Oil prices retreated on Monday, pulling back from last week’s gains after Russia restarted crude loadings at the Novorossiysk export hub. The reopening followed a two-day suspension triggered by a Ukrainian strike that temporarily halted flows through one of the Black Sea’s most strategic energy corridors.
Brent crude slipped 0.82% to $63.86 a barrel, while WTI fell 0.93% to $59.53. Both benchmarks had gained more than 2% on Friday as traders reacted to disruptions affecting roughly 2% of global oil supply, including flows from a nearby Caspian Pipeline Consortium facility.
- Brent crude: $63.86, down 0.82%
- WTI crude: $59.53, down 0.93%
- Supply impact: Approx. 2% of global flows disrupted
Industry data from LSEG confirmed that loadings resumed Sunday, but concerns over long-term risks to Russian infrastructure remain elevated as Ukraine intensifies cross-border strikes.
Ukraine Strikes Raise Long-Term Supply Risks
Ukraine’s military reported attacks on Russia’s Ryazan refinery, followed by a strike on the Novokuibyshevsk refinery in the Samara region. These facilities are key components of Russia’s downstream production network.
Analysts say traders are now weighing short-term relief from the port reopening against longer-term vulnerabilities created by military escalation.

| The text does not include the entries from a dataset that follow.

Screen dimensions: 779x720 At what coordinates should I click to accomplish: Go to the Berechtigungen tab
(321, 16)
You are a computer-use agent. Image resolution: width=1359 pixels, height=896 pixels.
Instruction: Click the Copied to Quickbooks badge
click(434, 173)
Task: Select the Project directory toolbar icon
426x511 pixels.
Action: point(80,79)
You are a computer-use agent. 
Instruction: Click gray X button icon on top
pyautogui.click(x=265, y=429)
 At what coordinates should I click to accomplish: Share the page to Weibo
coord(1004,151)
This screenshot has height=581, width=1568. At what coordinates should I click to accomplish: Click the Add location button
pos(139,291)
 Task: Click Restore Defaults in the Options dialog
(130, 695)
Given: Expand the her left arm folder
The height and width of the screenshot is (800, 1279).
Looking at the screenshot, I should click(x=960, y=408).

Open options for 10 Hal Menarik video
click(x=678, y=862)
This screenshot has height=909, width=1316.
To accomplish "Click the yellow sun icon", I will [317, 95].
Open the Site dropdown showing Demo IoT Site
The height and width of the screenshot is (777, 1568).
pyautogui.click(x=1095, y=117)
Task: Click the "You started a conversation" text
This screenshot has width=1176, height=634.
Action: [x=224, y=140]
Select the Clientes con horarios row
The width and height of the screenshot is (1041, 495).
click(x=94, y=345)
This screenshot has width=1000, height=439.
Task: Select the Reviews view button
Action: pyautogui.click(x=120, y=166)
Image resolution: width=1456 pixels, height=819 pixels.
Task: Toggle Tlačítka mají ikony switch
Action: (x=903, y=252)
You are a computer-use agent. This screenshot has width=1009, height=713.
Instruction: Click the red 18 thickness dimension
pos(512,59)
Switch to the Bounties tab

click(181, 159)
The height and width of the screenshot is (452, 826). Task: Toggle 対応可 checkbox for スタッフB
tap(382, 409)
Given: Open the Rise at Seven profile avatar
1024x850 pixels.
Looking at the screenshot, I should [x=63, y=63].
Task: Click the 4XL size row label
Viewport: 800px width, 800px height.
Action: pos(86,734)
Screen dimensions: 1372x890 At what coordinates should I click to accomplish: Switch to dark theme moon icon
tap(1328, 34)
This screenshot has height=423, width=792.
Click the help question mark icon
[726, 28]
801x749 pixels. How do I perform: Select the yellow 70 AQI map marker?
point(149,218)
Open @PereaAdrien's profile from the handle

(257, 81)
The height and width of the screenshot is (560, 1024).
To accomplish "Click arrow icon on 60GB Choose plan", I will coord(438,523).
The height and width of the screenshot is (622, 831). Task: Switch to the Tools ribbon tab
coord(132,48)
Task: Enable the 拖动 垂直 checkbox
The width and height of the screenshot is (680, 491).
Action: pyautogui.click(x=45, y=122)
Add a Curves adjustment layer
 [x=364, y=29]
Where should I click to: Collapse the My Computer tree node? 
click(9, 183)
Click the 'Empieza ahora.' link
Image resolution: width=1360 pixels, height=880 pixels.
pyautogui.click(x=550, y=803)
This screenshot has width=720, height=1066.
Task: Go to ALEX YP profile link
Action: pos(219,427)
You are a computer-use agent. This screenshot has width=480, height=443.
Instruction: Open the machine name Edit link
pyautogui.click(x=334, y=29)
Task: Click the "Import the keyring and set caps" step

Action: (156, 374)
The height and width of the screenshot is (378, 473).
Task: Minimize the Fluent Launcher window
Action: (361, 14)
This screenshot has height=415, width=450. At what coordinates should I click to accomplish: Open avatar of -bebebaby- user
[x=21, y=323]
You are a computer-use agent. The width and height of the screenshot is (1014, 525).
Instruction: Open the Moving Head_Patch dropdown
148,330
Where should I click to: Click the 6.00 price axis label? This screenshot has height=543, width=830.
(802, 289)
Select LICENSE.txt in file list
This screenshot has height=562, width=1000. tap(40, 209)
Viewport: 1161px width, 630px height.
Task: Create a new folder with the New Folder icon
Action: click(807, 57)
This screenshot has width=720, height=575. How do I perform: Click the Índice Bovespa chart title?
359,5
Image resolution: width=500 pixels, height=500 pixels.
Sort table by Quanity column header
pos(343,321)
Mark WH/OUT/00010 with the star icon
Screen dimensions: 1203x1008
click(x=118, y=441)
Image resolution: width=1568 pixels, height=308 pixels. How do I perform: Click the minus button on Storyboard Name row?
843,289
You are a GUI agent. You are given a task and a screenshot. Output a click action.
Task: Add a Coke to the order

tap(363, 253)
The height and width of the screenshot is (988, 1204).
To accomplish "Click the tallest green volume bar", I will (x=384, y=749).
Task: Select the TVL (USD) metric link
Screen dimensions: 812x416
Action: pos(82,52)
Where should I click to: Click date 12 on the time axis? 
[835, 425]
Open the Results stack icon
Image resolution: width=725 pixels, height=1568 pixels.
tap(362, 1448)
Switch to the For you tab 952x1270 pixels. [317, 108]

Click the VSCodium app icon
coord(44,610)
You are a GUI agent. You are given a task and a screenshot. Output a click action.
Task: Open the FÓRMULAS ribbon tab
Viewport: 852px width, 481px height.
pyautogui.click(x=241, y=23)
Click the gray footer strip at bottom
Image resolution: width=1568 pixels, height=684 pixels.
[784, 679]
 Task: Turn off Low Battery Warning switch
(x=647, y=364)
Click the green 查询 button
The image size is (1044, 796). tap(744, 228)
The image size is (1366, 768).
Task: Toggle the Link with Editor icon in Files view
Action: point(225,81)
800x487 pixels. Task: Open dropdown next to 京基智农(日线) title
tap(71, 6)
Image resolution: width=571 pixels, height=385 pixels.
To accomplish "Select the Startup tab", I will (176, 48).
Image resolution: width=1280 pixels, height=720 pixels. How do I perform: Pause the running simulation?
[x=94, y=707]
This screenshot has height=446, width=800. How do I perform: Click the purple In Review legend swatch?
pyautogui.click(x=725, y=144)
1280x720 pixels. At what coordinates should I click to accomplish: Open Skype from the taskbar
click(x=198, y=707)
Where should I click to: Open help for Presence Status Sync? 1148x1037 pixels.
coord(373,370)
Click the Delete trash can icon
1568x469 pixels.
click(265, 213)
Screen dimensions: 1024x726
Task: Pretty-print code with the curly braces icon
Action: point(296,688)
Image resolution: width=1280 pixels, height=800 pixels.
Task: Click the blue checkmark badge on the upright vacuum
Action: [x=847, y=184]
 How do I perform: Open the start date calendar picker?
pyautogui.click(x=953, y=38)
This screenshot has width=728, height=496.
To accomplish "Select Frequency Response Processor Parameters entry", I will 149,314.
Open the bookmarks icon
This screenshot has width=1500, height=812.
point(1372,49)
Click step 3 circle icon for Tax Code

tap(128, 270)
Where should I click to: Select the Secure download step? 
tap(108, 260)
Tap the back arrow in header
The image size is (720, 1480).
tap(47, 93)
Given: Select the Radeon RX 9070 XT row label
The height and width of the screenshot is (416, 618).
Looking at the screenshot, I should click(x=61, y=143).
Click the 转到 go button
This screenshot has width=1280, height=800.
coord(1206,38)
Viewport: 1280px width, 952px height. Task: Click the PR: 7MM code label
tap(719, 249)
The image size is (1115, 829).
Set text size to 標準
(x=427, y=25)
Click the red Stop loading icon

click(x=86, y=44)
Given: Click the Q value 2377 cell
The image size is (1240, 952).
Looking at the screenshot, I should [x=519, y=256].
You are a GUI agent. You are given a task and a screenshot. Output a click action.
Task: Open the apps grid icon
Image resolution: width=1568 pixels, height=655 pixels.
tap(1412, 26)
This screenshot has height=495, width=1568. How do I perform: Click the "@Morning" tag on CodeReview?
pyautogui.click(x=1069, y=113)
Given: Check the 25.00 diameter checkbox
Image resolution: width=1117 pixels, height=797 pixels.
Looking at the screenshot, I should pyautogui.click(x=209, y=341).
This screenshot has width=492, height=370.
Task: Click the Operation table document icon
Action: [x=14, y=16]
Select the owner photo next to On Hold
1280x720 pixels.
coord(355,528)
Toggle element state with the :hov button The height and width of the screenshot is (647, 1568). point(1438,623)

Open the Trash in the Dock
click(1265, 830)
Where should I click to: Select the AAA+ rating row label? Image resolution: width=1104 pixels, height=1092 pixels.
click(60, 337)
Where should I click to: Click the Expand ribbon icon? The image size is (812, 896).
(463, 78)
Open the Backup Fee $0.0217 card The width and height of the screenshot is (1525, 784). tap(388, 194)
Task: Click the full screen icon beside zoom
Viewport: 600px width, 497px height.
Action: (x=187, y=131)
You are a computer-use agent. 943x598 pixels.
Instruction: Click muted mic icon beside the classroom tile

Toshitaka Tazawa of Fujitomi Securities noted that many investors used Friday’s rally to lock in profits, while expectations of continued OPEC+ oversupply kept sentiment cautious. He added that WTI is likely to hold near the $60 level, fluctuating within a $5 band.
Western sanctions are adding further uncertainty. The U.S. recently banned transactions involving Russia’s Lukoil and Rosneft after November 21. President Trump signaled that penalties may widen to any nation conducting business with Moscow—and possibly Iran.

Oversupply Outlook Weighs on Market
OPEC+ affirmed a December output increase of 137,000 barrels per day, matching the rises in October and November, before pausing further hikes in early 2025. ING forecasts a large surplus through 2026, though it warned that supply risks are rising as Ukraine escalates drone operations and Iran seizes tankers along the Strait of Hormuz, which carries nearly 20 million barrels per day.
Positioning data showed speculative net long interest in ICE Brent rising by 12,636 lots to 164,867, driven mainly by short-covering amid rising geopolitical uncertainty.
U.S. drilling activity also ticked higher, with Baker Hughes reporting three additional rigs, bringing the total to 417.